En terminant, je voudrais, cher frère, toucher encore, en quelques mots, une chose, qui ne m'a pas fait bonne impression; je sais que tu recevras ma remarque en amour, si je m'exprime ouvertement à ce sujet. Il m'a semblé que, dans vos entretiens, les cœurs n'étaient pas assez pénétrés du sentiment de la présence du Seigneur. J'en ai été spécialement frappé avant et après la réunion du dimanche matin. Presque sur tous les visages de ceux qui entraient, on pouvait lire facilement qu'ils n'étaient pas remplis de la pensée: Je viens au lieu où Jésus et les siens sont rassemblés. De même la conduite et les entretiens de quelques-uns, avant la réunion, laissaient deviner que la pensée du sérieux de cette heure ne dominait pas dans leurs cœurs. Il en était de même après que la réunion eut pris fin. On aurait dit que ce qui avait touché les cœurs, quelques instants auparavant, avait soudain disparu. La conduite et les entretiens portaient un caractère plus ou moins mondain; on aurait pu se croire transplanté dans un tout autre entourage et nullement dans une assemblée qui sortait de la présence du Seigneur. Je rejette certainement tout légalisme et tout ce qui est artificiel et forcé, mais il nous convient d'avoir toujours l'attitude qui répond à la présence du Seigneur, lui est agréable, et cela tout particulièrement quand nous nous rassemblons autour de Lui et de sa Parole. Si nous professons nous réunir au nom de Jésus, en dehors de toutes les formes et organisations humaines, nous attendant a sa présence pour toute bénédiction, nous devons aussi prouver que la conscience de cette présence nous remplit d'un sérieux qui est en rapport avec elle. Autrement la connaissance de cette vérité bénie n'aura pas de valeur pour nous et tournera à notre détriment et à Son déshonneur.

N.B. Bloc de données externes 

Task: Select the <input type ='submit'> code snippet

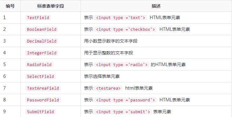Action: pos(123,112)
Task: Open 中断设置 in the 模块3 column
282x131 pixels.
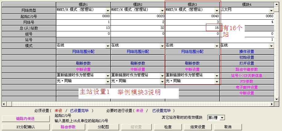Action: coord(192,69)
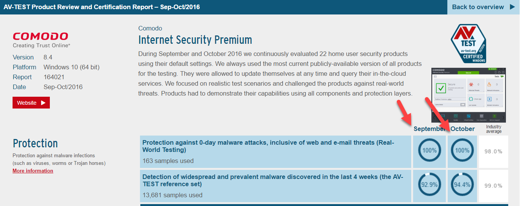Click the green Secure checkmark in the product screenshot
Screen dimensions: 520x206
[441, 88]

Je sais, cher frère, que votre désir à tous est de plaire au Seigneur en tout point, et c'est pourquoi je suis assuré, que ces lignes te donneront l'occasion, ainsi qu'aux autres frères, de réfléchir sur ce point et de le prendre à cœur. Que la grâce du Seigneur soit avec vous tous et vous conduise en toute chose.